Seltsam, es gibt Menschen bei der Eisenbahn die machen solche Dienste schon Jahrzehnte. Deren Dienstbezeichnung ist u.a. Notfallmanager oder Signaltechniker. Und auch außerhalb der Eisenbahn sind solche Arbeitsbedingungen durchaus nicht selten anzutreffen; was glaubst Du wohl wie der ärztliche Notdienst auf dem Land oder der städtische Bauhof organisiert ist? Alles Arbeitnehmer wie Du und ich, die - vorsicht jetzt wird es ganz doll - solche Rufbereitschaftsdienste normalerweise sage und schreibe eine Woche am Stück - in der man auch noch nüchtern bleiben muss; das ist wirklich Sch.... - machen.

Nur einige wenige Mitarbeiter einer ganz besonders vermeintlich privilegierten Berufsgruppe hier in unserem Forum sind angeblich nicht dazu in der Lage weil sie ständigen "Druck vor dem Anruf" im Kopf haben... wirklich seltsam! Wobei das mit dem Druck im Kopf glaube ich bei denen gern...

Erik

P.S. Ach ja, die Bestatter die morgens um drei zum PU kommen arbeiten auch so und haben vorher ganz normal im Bett gelegen! Ohne Druck im Kopf...

"Der Bierzeltfrosch hört gern Ernst Mosch und sagt zu seiner Fröschin: Wenn Du Durst hast, lösch ihn!"

Wiglaf Droste (1961 - 2019)

Re: Die Decke ist zu klein

geschrieben von: Christian Snizek

Datum: 10.07.19 13:38

D 2027 schrieb:
Brennersee schrieb:
An wirklich erholsamen Schlaf ist da nicht mehr zu denken. Mache den den Dienst mal ein paar Monate, dann reden wir weiter.
Seltsam, es gibt Menschen bei der Eisenbahn die machen solche Dienste schon Jahrzehnte. Deren Dienstbezeichnung ist u.a. Notfallmanager oder Signaltechniker. Und auch außerhalb der Eisenbahn sind solche Arbeitsbedingungen durchaus nicht selten anzutreffen; was glaubst Du wohl wie der ärztliche Notdienst auf dem Land oder der städtische Bauhof organisiert ist? Alles Arbeitnehmer wie Du und ich, die - vorsicht jetzt wird es ganz doll - solche Rufbereitschaftsdienste normalerweise sage und schreibe eine Woche am Stück - in der man auch noch nüchtern bleiben muss; das ist wirklich Sch.... - machen.

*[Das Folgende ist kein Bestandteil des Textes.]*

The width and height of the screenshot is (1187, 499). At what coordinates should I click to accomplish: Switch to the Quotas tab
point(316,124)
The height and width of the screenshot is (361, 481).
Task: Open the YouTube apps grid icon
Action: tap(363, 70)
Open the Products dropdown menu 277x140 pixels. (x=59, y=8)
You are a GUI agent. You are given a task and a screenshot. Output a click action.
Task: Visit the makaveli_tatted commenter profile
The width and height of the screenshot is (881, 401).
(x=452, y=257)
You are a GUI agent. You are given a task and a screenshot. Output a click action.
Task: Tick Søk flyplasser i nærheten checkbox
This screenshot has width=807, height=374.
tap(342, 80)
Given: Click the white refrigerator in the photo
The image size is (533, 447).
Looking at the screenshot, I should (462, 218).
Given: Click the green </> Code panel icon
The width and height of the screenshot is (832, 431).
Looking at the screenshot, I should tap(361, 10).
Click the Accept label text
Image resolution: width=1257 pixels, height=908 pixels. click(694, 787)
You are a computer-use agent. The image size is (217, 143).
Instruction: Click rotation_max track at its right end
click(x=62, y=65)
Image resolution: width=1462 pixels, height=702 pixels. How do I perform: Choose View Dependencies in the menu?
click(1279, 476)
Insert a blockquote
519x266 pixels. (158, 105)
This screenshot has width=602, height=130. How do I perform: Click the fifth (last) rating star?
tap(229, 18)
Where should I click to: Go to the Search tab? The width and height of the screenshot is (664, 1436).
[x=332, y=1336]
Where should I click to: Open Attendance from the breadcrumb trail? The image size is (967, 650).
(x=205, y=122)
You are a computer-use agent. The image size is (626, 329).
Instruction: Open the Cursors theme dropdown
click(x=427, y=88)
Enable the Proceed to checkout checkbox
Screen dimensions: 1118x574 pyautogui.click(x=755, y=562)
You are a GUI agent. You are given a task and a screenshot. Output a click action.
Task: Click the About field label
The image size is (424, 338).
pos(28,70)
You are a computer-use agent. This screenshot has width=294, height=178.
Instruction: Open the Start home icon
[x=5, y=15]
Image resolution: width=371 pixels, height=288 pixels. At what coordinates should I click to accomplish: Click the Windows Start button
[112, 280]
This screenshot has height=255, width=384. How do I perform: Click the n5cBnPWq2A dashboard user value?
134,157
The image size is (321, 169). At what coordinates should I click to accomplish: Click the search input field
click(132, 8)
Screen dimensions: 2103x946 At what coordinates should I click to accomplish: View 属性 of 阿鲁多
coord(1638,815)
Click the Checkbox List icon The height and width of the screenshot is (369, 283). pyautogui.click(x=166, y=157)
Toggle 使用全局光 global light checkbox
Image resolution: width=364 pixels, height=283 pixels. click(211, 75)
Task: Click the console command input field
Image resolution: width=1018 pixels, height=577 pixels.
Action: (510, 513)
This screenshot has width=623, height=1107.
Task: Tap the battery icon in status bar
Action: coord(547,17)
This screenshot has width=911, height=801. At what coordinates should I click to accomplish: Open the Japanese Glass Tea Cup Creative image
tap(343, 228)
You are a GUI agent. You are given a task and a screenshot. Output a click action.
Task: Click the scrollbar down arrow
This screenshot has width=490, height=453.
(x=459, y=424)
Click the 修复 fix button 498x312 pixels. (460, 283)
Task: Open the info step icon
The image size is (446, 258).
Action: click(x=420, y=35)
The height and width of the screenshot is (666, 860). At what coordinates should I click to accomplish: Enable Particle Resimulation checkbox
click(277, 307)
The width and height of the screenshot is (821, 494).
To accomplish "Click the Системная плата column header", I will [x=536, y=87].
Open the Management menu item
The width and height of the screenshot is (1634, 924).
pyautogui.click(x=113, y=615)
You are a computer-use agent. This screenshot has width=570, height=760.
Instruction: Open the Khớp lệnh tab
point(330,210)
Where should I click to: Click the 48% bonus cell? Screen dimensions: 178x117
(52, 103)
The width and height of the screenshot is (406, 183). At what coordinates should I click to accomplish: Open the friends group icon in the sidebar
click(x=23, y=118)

Nur einige wenige Mitarbeiter einer ganz besonders vermeintlich privilegierten Berufsgruppe hier in unserem Forum sind angeblich nicht dazu in der Lage weil sie ständigen "Druck vor dem Anruf" im Kopf haben... wirklich seltsam! Wobei das mit dem Druck im Kopf glaube ich bei denen gern...

Erik

P.S. Ach ja, die Bestatter die morgens um drei zum PU kommen arbeiten auch so und haben vorher ganz normal im Bett gelegen! Ohne Druck im Kopf...
Wofür gibt es gleich noch mal Tarifverträge und Arbeitszeitgesetze für Fahrpersonale?

Wer schreibt, der bleibt - wer es lesen muss, bleibt länger!

Schaut doch mal vorbei: [www.mec-dreilaendereck-loerrach.de]

Re: Die Decke ist zu klein

geschrieben von: D 2027

Datum: 10.07.19 13:46

Christian Snizek schrieb:
Wofür gibt es gleich noch mal Tarifverträge und Arbeitszeitgesetze für Fahrpersonale?
Weiss ich nicht, alle anderen angeführten Berufe haben garantiert (die haben mit Sicherheit noch nicht einmal Arbeitsverträge) auch keine und können damit gut leben. Das ist halt so in unserem Land, dass solch tolle Erungenschaften nur ganz besondere Personen genießen.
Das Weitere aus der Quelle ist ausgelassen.